From Mind to Matter: Data analysis challenges psychokinesis
By Bruce Bower
Scientists have long considered claims that people can manipulate the physical world with their minds. Yet numerous experiments conducted over the past 35 years, in which people try to influence the output of computers that generate random sequences of 1s and 0s, have overall failed to demonstrate the existence of so-called psychokinetic effects, according to a new analysis. Some individual experiments, however, have seemed to indicate an impact.
The random-number studies were inspired by controversial mid-20th century investigations in which volunteers attempted to affect how a rolled die would land. In a typical recent experiment, a participant mentally tries to influence a computer to produce, say, more 1s than 0s over a predefined sequence.
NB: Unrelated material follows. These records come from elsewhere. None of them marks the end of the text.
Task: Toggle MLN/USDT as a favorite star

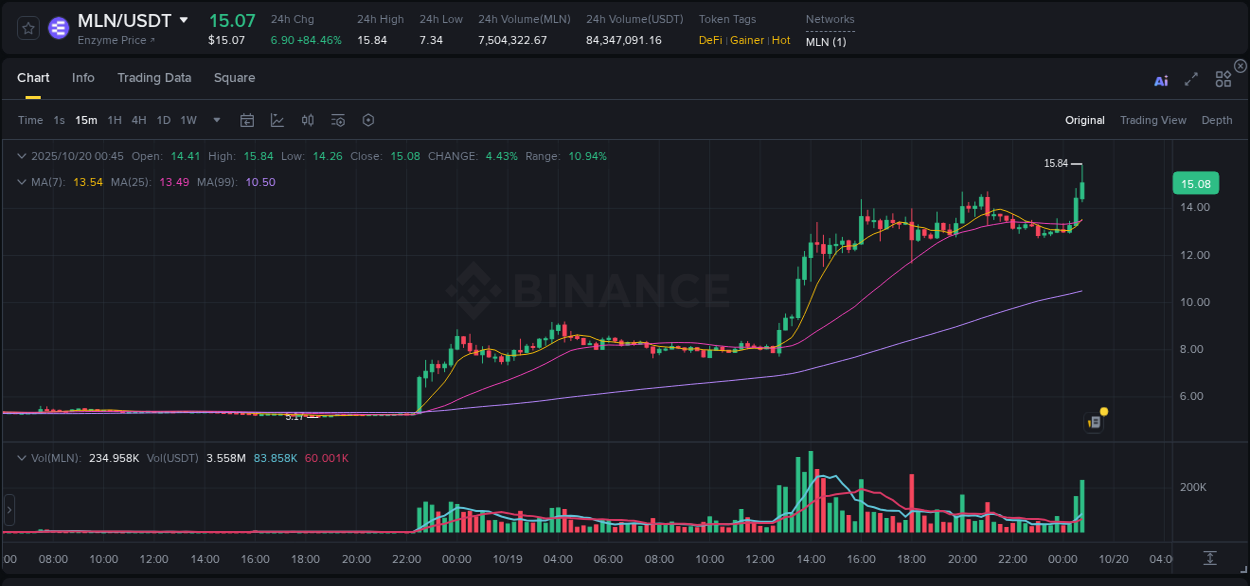Action: 28,28
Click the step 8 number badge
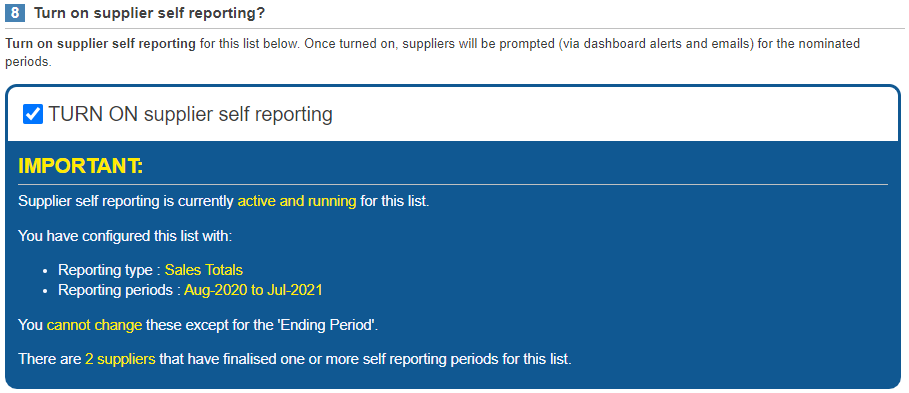Viewport: 909px width, 393px height. point(15,13)
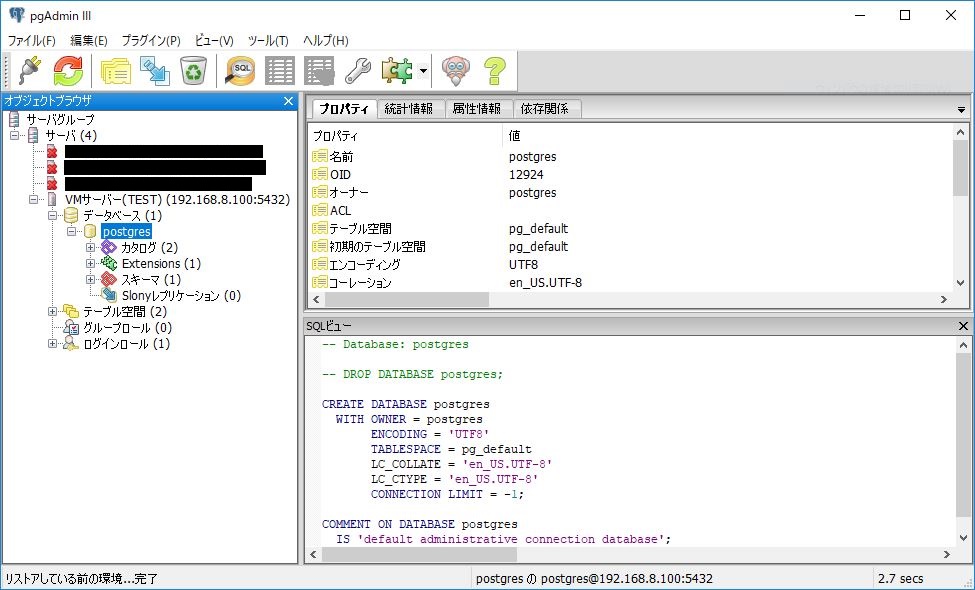Screen dimensions: 975x590
Task: Open the SQL query tool
Action: click(x=238, y=70)
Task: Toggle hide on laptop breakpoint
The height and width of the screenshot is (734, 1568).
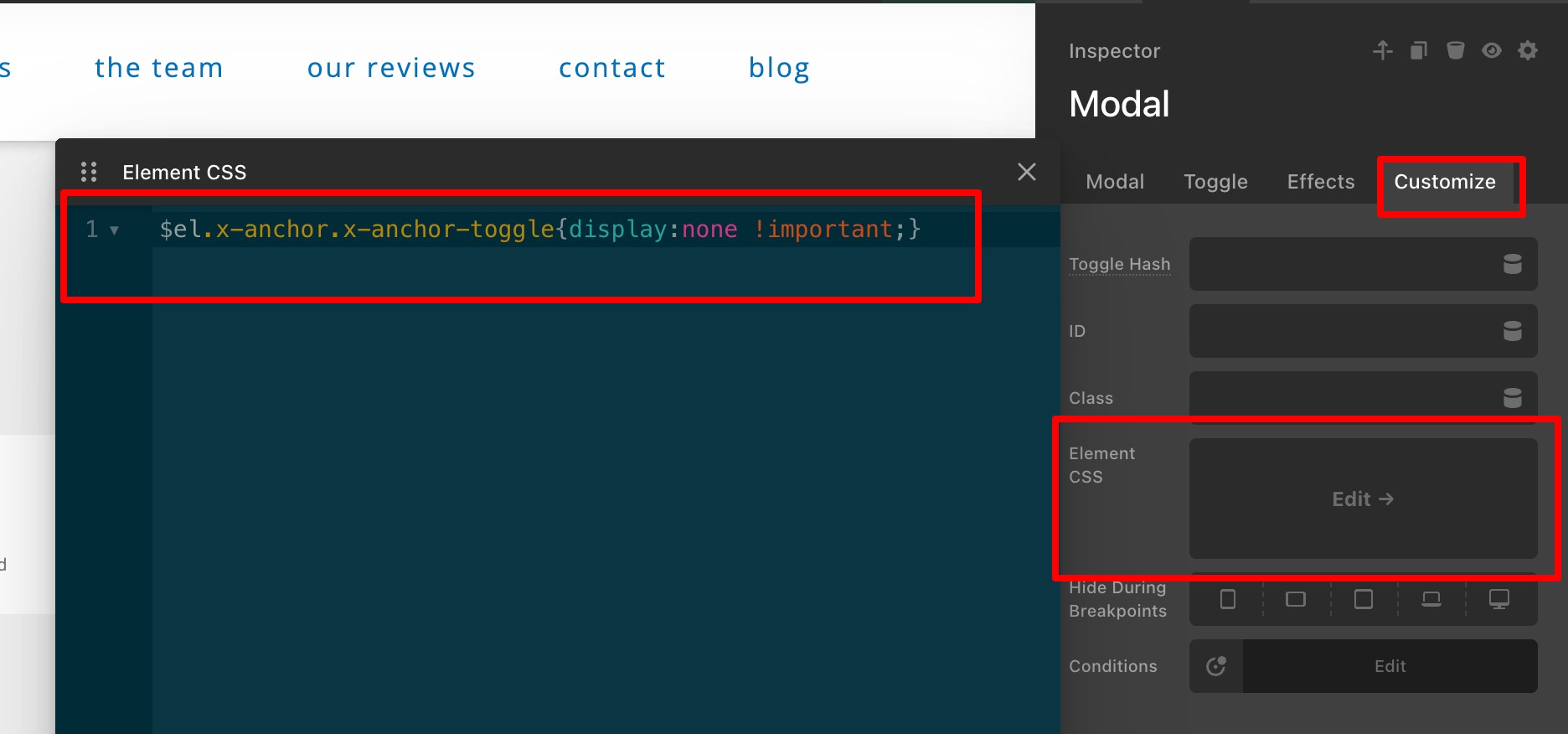Action: (1431, 599)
The participant receives visual cues that give constant feedback on hits and misses.
Participants shift their focus from 1 to 0 on alternating runs to account for any tendency of the digit device to produce one number slightly more often than the other.
Data collected from 380 random-number studies gleaned from journals, conference proceedings and reports, dissertations, and book chapters were analyzed by psychologist Holger Bösch of University Hospital Freiberg in Germany and his colleagues. The results appear in the July Psychological Bulletin.
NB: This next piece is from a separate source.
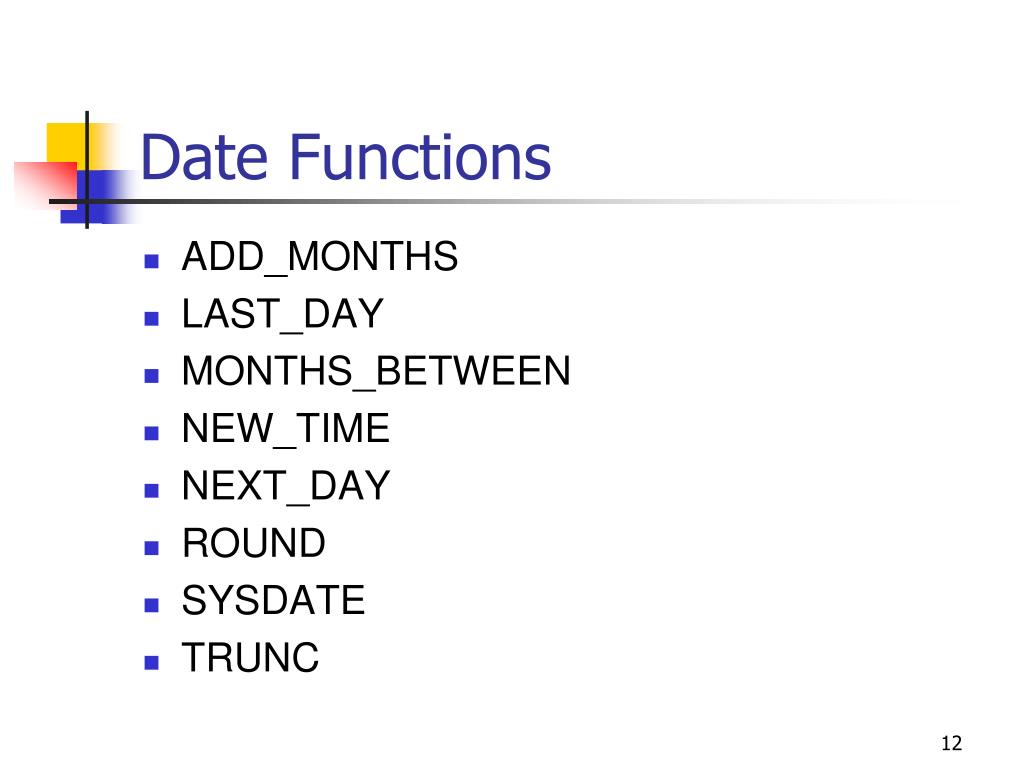Select the LAST_DAY bullet text

coord(283,314)
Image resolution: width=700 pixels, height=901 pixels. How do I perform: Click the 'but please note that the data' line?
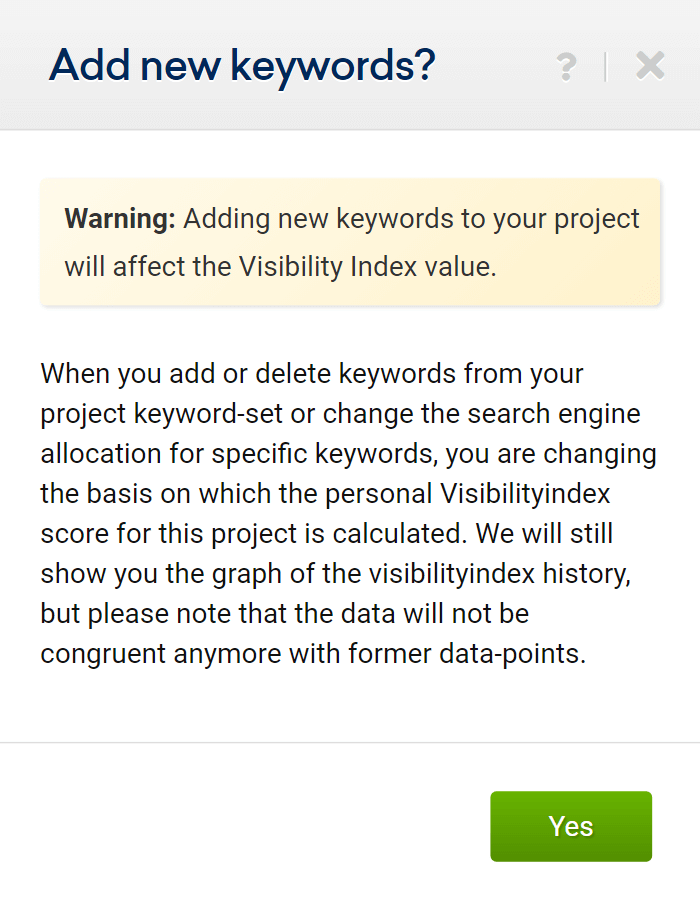click(284, 614)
In the majority of the random-number experiments, there are fewer than 100 participants, who try to influence sequences that total between 1,000 and 10,000 numbers, Bösch’s team says. Taken together, these small-scale studies, which yield positive results more easily than large-scale investigations do, show a small but significant tendency for pre-designated 1s or 0s to appear. Typically, the effect is 1 to 2 percent above the distribution predicted by chance.
However, that effect disappears when data from three larger investigations are added to the mix, the scientists assert. Each of those studies assessed efforts to influence sequences totaling tens of millions of numbers.
The scientific literature on psychokinesis seemed to support the credibility of the effect, the investigators say. However, small studies, which are more likely than large ones to show statistically significant effects, are much more common, they note.
Large-scale studies, which rely on high-speed random-number generators and quicken the pace of volunteers’ responses, seem to interfere with any psychokinetic effects, contends a group of psychokinesis researchers led by Dean Radin of the Institute of Noetic Sciences in Petaluma, Calif. Small-scale studies have yielded “a genuine psychokinetic effect,” they say in the same Psychological Bulletin.
Psychokinesis researchers need to go beyond the statistics and explain how the mind might influence a computer, then test that prediction, say psychologists David B. Wilson of George Mason University in Manassas, Va., and William R. Shadish of the University of California, Merced in the same journal issue.